Por suas raríssimas aparições na mídia brasileira, é possível que poucas pessoas tenham sabido que, no último dia 25 de outubro, o cantor folk, poeta, artista plástico e compositor Keaton Henson lançou o sétimo álbum da sua resguardada carreira. Talvez seus seguidores brasileiros nas redes sociais tenham sabido, mas tampouco isso é suficiente para que seu nome se diferencie no limbo que a depauperada mídia musical nacional vem colocando compositores que não sabe classificar ou entender, porque habituada e constrangida sempre aos mesmos estilos, às mesmas pegadas, aos mesmos nomes, tudo o mesmo de sempre, como um moto-contínuo inescapável.
Com seu novo disco, Six lethargies, Keaton confirma o que se supunha desde 2014, quando lançou Romantic works: trata-se de alguém que sabe se expressar muito bem também na ausência de palavras. Acompanhado pela The Royal Liverpool Philharmonic Orchestra, Keaton vinha lançando amostras do seu mais recente trabalho em suas redes sociais, em gravações ao vivo. No Facebook, vídeos nos quais ele trabalhava suas composições ou as ensaiava foram vistos por milhares de pessoas. No trabalho a ansiedade se desfaz, segundo ele diz.
Keaton não vive dando as caras por aí. Longe disso. Se artistas “reclusos” vivem dando sopa na internet, ele parece fazer questão de dosar suas aparições. A explicação para o comportamento é sua agorafobia e dificuldade de exposição pública. Também suas repetitivas crises de ansiedade e pânico paralisantes, letárgicas. Daí, aliás, o título de seu trabalho sinfônico.
Este novo disco de Keaton não traz seu canto lamentoso nem as queixas de amor de Dear ou Five years. Sua matéria agora são transcriações que ele desejou fazer de seus estados mentais. Keaton não escreve ou lê a linguagem musical das partituras, é um compositor intuitivo cuja criação se inicia com a elaboração de mapas mentais ilustrados que mais tarde ele transforma em música. Ao longo dos três anos que usou para a elaboração de Six lethargies, Keaton afastou-se dos motivos folk e enveredou para uma música baseada em experiências neurocientíficas. Sua busca é, segundo ele mesmo diz, por “tentar comunicar algo mais complexo e abstrato, explorando a ansiedade, a depressão e a ausência de sentimentos”.

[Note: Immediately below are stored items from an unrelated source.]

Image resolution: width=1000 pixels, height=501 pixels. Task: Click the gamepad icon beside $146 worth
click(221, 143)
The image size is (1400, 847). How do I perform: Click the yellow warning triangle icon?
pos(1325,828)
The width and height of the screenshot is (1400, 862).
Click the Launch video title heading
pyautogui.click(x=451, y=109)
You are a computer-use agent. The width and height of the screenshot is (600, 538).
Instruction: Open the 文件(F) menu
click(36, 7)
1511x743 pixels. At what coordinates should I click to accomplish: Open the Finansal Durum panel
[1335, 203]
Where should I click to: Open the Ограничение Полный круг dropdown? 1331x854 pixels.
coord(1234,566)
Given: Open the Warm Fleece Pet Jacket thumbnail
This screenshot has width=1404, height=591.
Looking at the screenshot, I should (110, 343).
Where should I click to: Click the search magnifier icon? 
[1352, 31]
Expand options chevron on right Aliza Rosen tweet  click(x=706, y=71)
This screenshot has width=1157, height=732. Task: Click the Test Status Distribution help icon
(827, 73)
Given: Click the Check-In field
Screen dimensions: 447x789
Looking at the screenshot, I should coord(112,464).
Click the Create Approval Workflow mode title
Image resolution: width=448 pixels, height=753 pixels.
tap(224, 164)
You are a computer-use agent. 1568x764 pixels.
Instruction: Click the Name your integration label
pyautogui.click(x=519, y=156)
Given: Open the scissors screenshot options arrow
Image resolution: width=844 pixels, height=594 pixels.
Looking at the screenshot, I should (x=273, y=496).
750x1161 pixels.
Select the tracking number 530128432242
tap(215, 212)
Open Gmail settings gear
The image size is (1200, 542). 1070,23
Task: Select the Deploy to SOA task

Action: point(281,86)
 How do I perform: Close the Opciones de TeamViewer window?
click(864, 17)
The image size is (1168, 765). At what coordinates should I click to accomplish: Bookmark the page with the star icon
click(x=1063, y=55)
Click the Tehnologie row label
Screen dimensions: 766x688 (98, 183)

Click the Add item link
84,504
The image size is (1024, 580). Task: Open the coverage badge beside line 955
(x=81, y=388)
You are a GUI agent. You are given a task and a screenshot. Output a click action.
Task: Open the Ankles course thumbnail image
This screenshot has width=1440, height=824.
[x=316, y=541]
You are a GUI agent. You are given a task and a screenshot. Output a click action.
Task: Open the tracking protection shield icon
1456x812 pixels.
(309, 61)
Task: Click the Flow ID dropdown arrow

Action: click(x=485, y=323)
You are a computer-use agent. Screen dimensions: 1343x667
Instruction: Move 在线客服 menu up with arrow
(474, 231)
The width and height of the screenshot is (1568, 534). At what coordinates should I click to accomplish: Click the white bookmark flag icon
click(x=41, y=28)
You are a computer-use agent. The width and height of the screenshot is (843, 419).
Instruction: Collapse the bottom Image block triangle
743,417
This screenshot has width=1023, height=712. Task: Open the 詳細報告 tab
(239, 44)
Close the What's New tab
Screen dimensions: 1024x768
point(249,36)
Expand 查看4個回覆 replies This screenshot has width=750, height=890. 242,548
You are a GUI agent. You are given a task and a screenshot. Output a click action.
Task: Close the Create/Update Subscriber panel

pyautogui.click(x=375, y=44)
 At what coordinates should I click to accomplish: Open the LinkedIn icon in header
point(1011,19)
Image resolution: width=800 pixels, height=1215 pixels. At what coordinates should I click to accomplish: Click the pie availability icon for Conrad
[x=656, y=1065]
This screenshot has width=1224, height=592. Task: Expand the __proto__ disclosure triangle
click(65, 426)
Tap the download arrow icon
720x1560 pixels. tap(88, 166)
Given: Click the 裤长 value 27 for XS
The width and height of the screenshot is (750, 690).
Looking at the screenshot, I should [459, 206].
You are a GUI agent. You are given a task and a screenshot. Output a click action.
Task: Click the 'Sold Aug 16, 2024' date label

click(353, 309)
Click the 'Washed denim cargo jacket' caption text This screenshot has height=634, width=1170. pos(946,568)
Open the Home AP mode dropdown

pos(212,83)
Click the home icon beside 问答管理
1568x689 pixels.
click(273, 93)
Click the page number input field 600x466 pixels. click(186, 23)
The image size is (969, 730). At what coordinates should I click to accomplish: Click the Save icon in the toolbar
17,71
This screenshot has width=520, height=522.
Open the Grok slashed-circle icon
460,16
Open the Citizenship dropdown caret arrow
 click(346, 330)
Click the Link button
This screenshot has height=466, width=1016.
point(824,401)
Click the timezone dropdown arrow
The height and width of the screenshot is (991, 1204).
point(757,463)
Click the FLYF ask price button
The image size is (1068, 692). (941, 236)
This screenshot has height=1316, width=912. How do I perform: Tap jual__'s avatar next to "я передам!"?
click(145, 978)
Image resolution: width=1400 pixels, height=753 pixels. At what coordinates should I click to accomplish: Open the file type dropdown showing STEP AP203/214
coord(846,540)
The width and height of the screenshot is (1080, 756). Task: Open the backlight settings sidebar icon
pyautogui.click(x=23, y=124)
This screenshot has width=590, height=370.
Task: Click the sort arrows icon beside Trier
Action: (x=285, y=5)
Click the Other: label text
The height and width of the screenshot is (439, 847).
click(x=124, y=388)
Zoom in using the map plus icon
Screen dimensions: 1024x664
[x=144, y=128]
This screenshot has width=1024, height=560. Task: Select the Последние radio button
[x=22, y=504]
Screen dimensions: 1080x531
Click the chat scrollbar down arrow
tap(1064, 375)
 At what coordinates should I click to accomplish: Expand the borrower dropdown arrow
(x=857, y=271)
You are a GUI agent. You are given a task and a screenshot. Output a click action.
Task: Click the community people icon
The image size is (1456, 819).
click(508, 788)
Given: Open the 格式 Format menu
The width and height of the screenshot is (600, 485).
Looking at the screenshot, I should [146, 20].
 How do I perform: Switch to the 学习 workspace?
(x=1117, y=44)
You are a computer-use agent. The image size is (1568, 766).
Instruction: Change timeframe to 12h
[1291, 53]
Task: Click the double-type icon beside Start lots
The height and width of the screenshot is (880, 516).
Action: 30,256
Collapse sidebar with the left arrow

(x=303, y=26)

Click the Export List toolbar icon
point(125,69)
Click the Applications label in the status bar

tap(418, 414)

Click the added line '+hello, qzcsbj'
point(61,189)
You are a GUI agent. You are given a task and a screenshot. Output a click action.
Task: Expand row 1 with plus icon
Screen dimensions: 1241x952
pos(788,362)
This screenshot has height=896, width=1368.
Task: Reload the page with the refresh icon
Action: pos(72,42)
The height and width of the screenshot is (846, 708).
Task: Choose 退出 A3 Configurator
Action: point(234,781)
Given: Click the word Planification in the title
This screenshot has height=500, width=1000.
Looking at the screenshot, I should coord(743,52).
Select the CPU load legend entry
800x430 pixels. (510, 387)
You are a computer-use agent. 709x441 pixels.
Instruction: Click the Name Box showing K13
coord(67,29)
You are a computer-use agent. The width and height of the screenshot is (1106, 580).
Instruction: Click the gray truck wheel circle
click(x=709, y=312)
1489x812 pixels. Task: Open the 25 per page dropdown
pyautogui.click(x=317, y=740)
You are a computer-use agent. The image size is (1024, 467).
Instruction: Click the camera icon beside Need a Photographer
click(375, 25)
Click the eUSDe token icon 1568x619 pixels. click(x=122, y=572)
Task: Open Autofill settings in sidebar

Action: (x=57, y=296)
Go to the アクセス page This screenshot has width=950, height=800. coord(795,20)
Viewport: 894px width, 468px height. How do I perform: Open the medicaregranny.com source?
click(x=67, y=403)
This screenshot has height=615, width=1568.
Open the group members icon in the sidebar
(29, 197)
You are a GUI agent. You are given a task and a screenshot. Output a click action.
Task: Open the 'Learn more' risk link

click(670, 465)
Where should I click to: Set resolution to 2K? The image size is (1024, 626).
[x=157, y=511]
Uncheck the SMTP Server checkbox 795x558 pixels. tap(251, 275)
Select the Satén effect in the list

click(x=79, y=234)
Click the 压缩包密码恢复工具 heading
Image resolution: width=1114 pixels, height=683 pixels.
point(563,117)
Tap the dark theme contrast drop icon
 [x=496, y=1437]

Não é que essa intenção seja uma novidade, afinal, mais do que as outras expressões artísticas, a música é capaz de reproduzir os sentimentos e sensações humanas que são essencialmente abstratos, indescritíveis. Compositores que em outros tempos e circunstâncias procuraram criar para causar emoções por sinal fazem quase a regra. Por outro lado, Keaton busca nas emoções a fonte direta para a criação e acredita que sua expressão pode contribuir na geração de empatia para com as questões que envolvem sofrimento mental. Para ele, “a música é uma ferramenta poderosa para criar empatia e comunicar sentimentos incrivelmente complexos de uma maneira que qualquer pessoa possa entender, sem nenhuma explicação”.
Se o resultado de seu trabalho remete muito ao minimalismo de Philip Glass, aos devaneios experimentais de Ólafur Arnalds ou ao neobarroco de Max Richter, Keaton é um músico de expressividade poderosa que a cada novo registro imprime um passo a mais no sentido de afirmar-se como um artista completo. Para ele, nada importa que se saiba de sua vida pessoal e é mais um a defender que um artista deve responder apenas a partir de sua obra. Seja como poeta, como pintor, cantor ou compositor, nunca se pode saber aonde o inglês recluso pode chegar, mas certo é que muitas vezes ele responde à música desde a poesia. Mas nada embaralha mais os sentidos de quem o escuta que a sinceridade de sua expressão.